London: Shooting lasers into the air can elicit the formation of water droplets, and scientists claim that the technique could one day help to induce rain artificially.
For a long time, efforts to artificially trigger rain have focussed on ``cloud seeding`` — scattering small particles of silver iodide into the air to act as ``condensation nuclei``, or centres around which rain droplets can grow.
"The problem is, it`s still not clear that cloud seeding works efficiently. There are also worries about how safe adding silver iodide particles into the air is for the environment," Nature quoted optical physicist Jerome Kasparian at the University of Geneva, Switzerland, as saying.
The researchers thought that there might be a more environmentally friendly alternative.
Firing a laser beam made up of short pulses into the air ionizes nitrogen and oxygen molecules around the beam to create a plasma, resulting in a ``plasma channel`` of ionized molecules.
These ionized molecules could act as natural condensation nuclei, explained Kasparian.
To see if this technique could induce droplets, the researchers fired a high-powered laser through an atmospheric cloud chamber in the lab containing saturated air (see video).
They illuminated the chamber using a second, standard low-power laser, enabling them to see and measure any droplets produced.

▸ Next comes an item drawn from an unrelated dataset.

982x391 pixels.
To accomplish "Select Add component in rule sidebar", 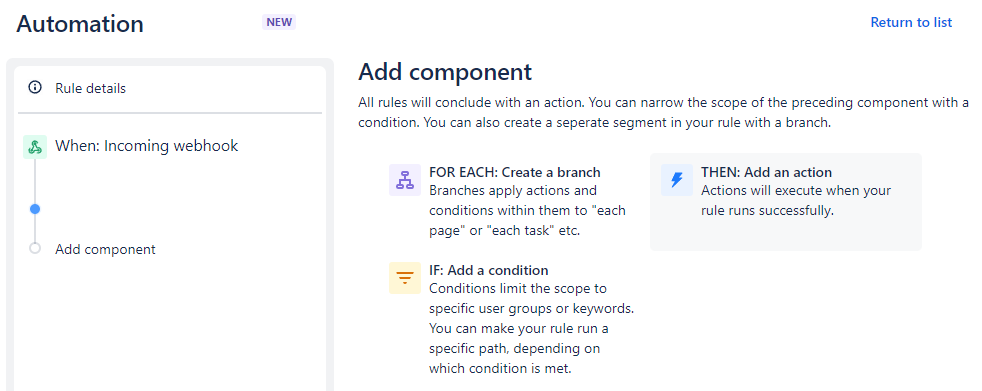I will 105,249.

As soon as the laser was fired, drops measuring about 50 micrometres wide formed along the plasma channel.
Over the next three seconds, the droplets grew in size to 80 micrometres as the smaller droplets coalesced.
Next, the researchers took the technique outside.
They tested their high-powered portable ``Teramobile laser`` over a number of different nights and in various humidity conditions.
And they detected that the amount of condensation induced by monitoring how much the light from a second laser was back scattered by any droplets.
In low humidity conditions, the Teramobile laser did not induce droplets.
But when the humidity was high, the team measured up to 20 times more back-scattering after the Teramobile laser was fired than before, said Kasparian, suggesting that condensation droplets were forming.
"This is the first time that a laser has been used to cause condensation outdoors," said Roland Sauerbrey, an expert on laser physics.
The results are published online in Nature Photonics1.